The common currency advanced to the strongest level since March as the extra yield investors get from holding 10-year U.S. Treasuries rather than German bunds narrowed. JPMorgan Chase & Co. has exited a tactical position betting on a slide in the euro, while Nordea Bank Abp is forecasting an almost 3% gain by the year-end.

Europe’s shared currency is on course to snap a five-month decline in June even after ECB President Mario Draghi signaled additional monetary stimulus at Sintra last week. Analysts say that growing conviction the Fed will cut interest rates as soon as next month has captured the market’s attention and driven the dollar lower against the euro.

“We exit our short position and turn tactically neutral,” said Paul Meggyesi, the head of currency research at JPMorgan, in a client note. This is “predominately because of the potential for accelerated Fed cuts that could deliver materially narrower rate differentials over a shorter time frame than we had envisaged irrespective of the ECB’s new-found eagerness to ease.”
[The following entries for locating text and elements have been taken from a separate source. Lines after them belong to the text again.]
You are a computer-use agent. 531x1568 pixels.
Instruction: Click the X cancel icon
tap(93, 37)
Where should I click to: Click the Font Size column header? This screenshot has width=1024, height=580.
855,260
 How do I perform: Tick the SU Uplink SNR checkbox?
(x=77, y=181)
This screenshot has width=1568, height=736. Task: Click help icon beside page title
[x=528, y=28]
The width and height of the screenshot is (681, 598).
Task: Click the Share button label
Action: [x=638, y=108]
The euro gained 0.2% to $1.1387, its strongest level since March 22, after climbing 1.4% last week. The difference between the yield on 10-year U.S. Treasuries and bunds was 234 basis points, compared with 244 basis points at the end of last year.

The currency tested resistance at the 233-day moving average of $1.1380, sending a bullish signal to investors who place trades based on technical strength. JPMorgan sees the euro ending the year at $1.15, while Nordea is even more bullish.

“We stay long EUR/USD in our convictions ahead of Fed’s first cut in July,” said Andreas Steno Larsen, a currency analyst at Nordea, which has a short-term target of $1.1650 and a year-end prediction of $1.17. “A stabilization of euro-area data is a prerequisite for this view.”